The library enables visually-disabled students to benefit from printed material by scanning via Eye-Pal scanning system, with the pages read to them by means of Jaws 13 program and 689 audio books. Two computers are allocated to the visually-disabled students and assigned staffs provide them with guidance. The visually-disabled students can access thousands of audio books within the scope of protocol between Hitit University and Boğaziçi University Laboratory for Individuals with Visual Disabilities (GETEM).

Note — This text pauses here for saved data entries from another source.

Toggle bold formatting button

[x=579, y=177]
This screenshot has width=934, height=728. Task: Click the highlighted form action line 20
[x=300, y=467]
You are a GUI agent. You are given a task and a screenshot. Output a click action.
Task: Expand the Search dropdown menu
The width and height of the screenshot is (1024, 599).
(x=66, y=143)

== Academic research journals ==
The university publishes biannual journals:
- The Journal of Divinity Faculty of Hitit University, first published in 2002, is a refereed academic journal including academic studies on Islam, world religions, theology, and social sciences related to those fields.
- The Journal of Hitit University Social Sciences Institute is a refereed journal which has been published since 2008,
- Hünkar the Journal of Academic Researches of Alevism Bektashism is an internationally refereed journal published by Hacı Bektaş-ı Veli Application and Research Center,
- Hittite Journal of Science & Engineering is an international, peer-reviewed, multidisciplinary journal containing original research papers, review articles, short communications and letters in English.

== International vision ==
The university carries out student exchange programs and projects, international academic collaborations, conferences and events worldwide. Having been involved in the Erasmus Programme and the Mevlana program, Hitit University has opened an opportunity to widen transnational cooperation between higher education institutions by promoting mobility for students and teaching staff.

With the aim of improving recognition, the departments of Mechanical Engineering and Chemical Engineering of Hitit University Faculty of Engineering were accredited by Association for Evaluation and Accreditation of Engineering Programs (MÜDEK).

An international symposium on Meskhetian Turks in the 70th Year of Exile was hosted by Hitit University with the attendance of national and international participants on 14–15 November 2014. Additionally, the 4th International Turkish World Economic Forum was organized with the collaboration of the University of Foreign Languages and Professional Career and Hitit University in 7–9 May 2015. Moreover, Hitit University hosted the 12th World University Wrestling Championships (WUC) between 25–30 October 2016 and the European Universities Futsal Championship (Futsal’2017).

== Student life ==
During the annual Spring Fest of the university, concerts, dance performances, folk dance shows, and contests are organized. Hitit University has four indoor and nine outdoor sports facilities, for handball, basketball, volleyball, and football teams. Sports activities such as table-tennis, court tennis, fitness, cross country and wrestling are also performed. The university has 83 student clubs.